In the UK, while the threshold of £325,000 before IHT kicks in is far less generous than the US’s $13.6 million, various reliefs can be significant for HNWs.

Along with HRMC’s ‘seven-year rule’ – the point at which unlimited lifetime gifts become tax-free – agricultural and business property reliefs (known as APR and BPR) can also lead to substantial savings for wealthy UK residents who plan effectively. For non-doms, current exemptions on foreign property can also be enticing.

‘We await to see the government’s next move on whether they will be tempted to restrict these reliefs – for example by removing the BPR for AIM shares – in an attempt to raise more revenue to fund public spending,’ says Russell Cooke tax partner Julie Man.

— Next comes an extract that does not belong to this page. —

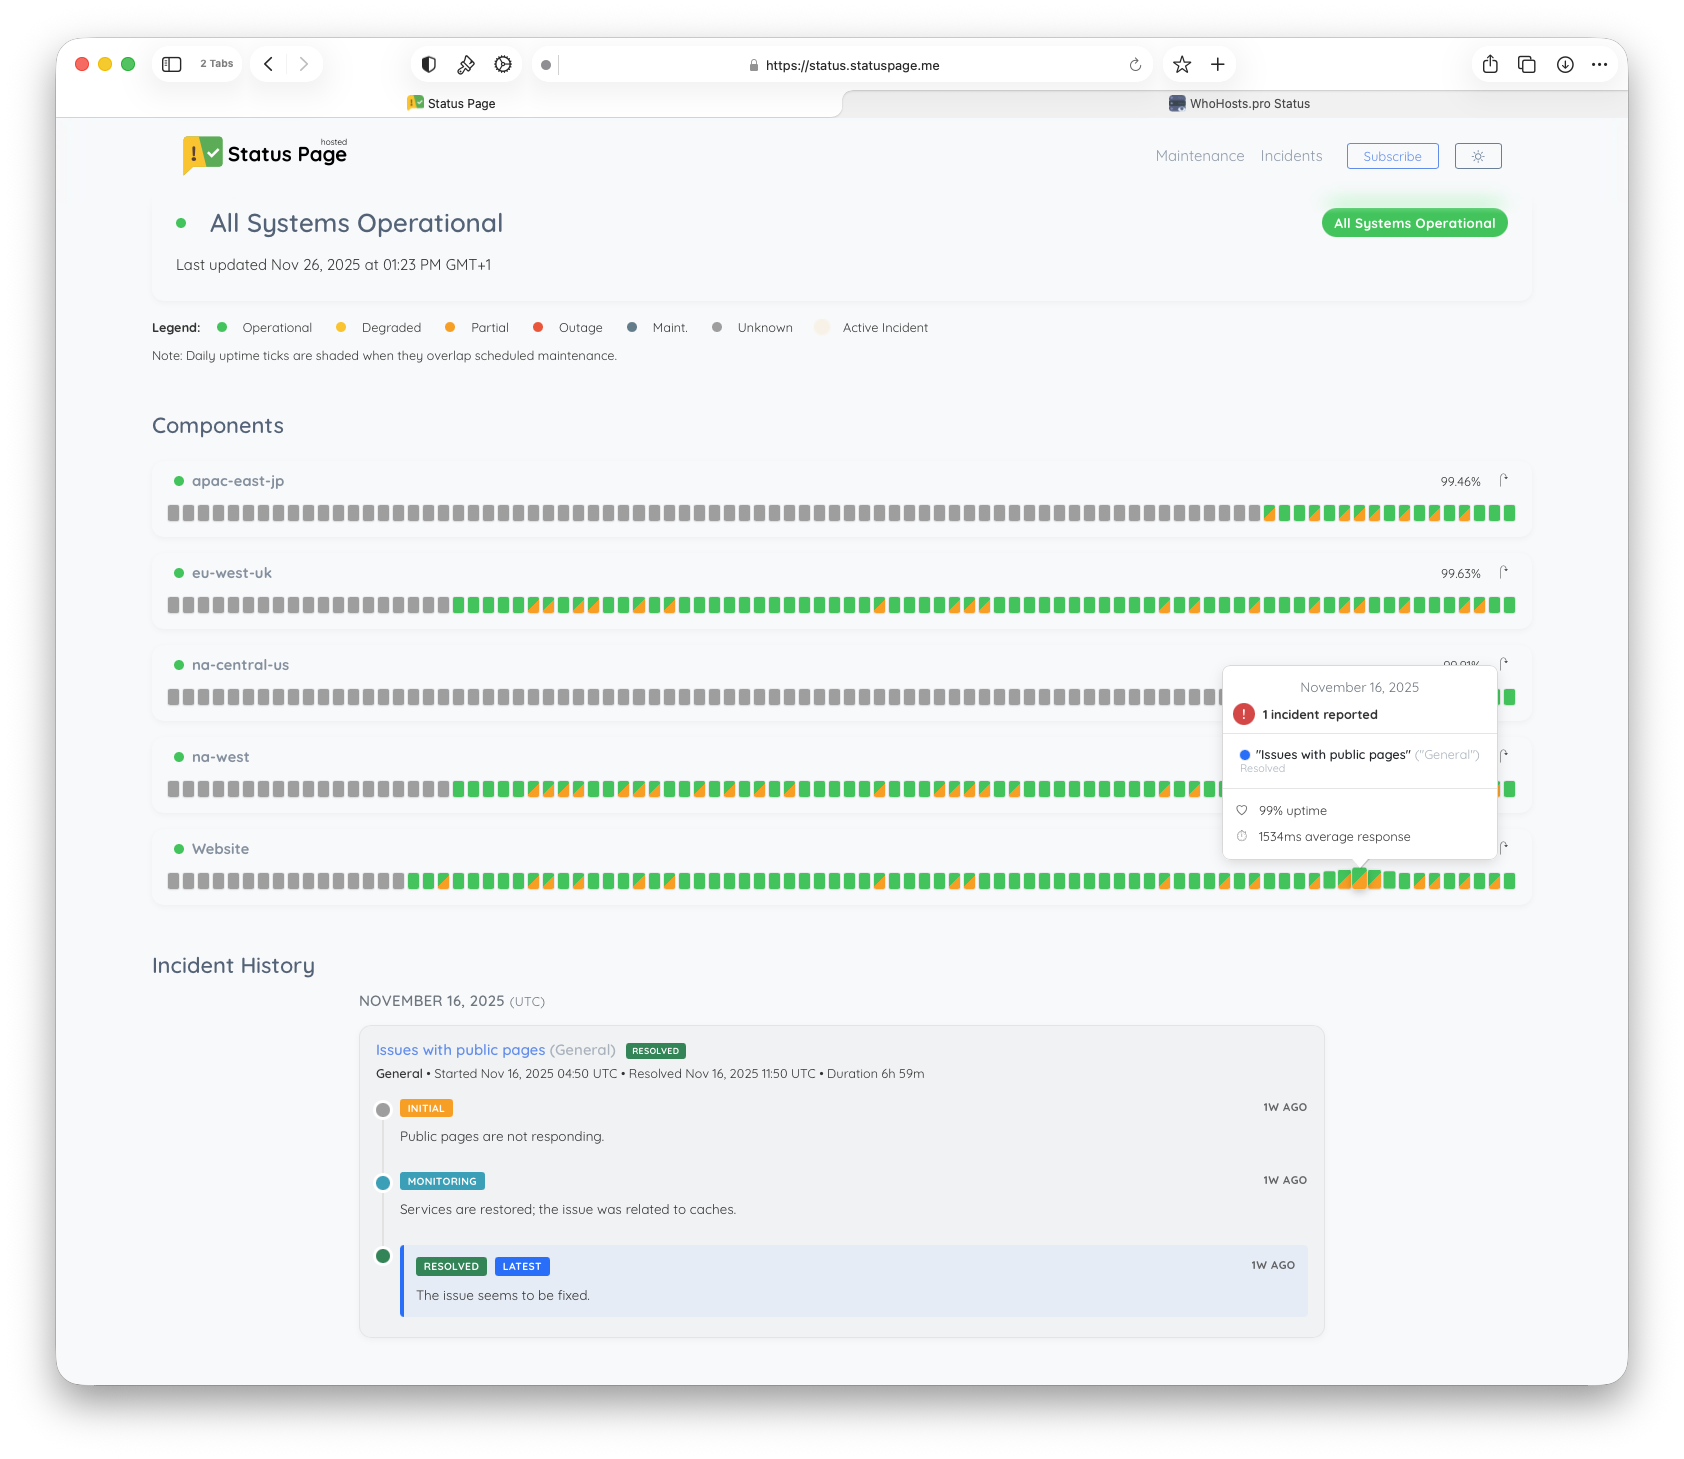
Task: Click the shield privacy icon in browser toolbar
Action: click(428, 64)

[See also: The best tax lawyers in 2024]

Aside from international competitiveness, there’s also an ongoing debate over whether IHT rates reduce or exacerbate economic inequalities. In a paper Advani published for the Institute for Fiscal Studies in September 2023, he found inheritance taxes only had a marginal impact on wealth disparities by the time most people receive any substantial funds from their parents – usually in their fifties.

In Australia, where IHT was abolished more than 40 years ago, a report by the Productivity Commission think tank found that wealth transfers gave a ‘much bigger boost’ to those with less wealth – but did not have a significant impact on inequality.

Inheritance taxes with different rules and various loopholes are difficult to justify, Advani says: ‘You end up with a huge range of rates that people are paying, just depending on what kind of assets their parents own.’ While the poorest fifth of UK residents in their fifties tend to have less than £400,000 in wealth, the richest fifth tend to have above £800,000. ‘The bottom fifth [inherit] £2,000 on average – so really nothing – and the richest get about £380,000. Of that £380,000, IHT is taking about £38,000. And so the effect is that, before you inherit anything, you’re twice as well off if you’re in the top fifth, and when you inherit you would be three times as well off. It’s really doing very little… it’s too little, too late if your goal is social mobility.’

Even though just one in 20 UK estates qualify for IHT, 55 per cent of Britons would support abolishing the tax, according to a recent YouGov survey commissioned for law firm Kingsley Napley. That might have something to do with the fact that HMRC’s take-in from IHT is climbing, hitting a record £7.5 billion in the 2023-24 tax year. It remains prudent for HNWs to seek pre-emptive advice – before it’s too late.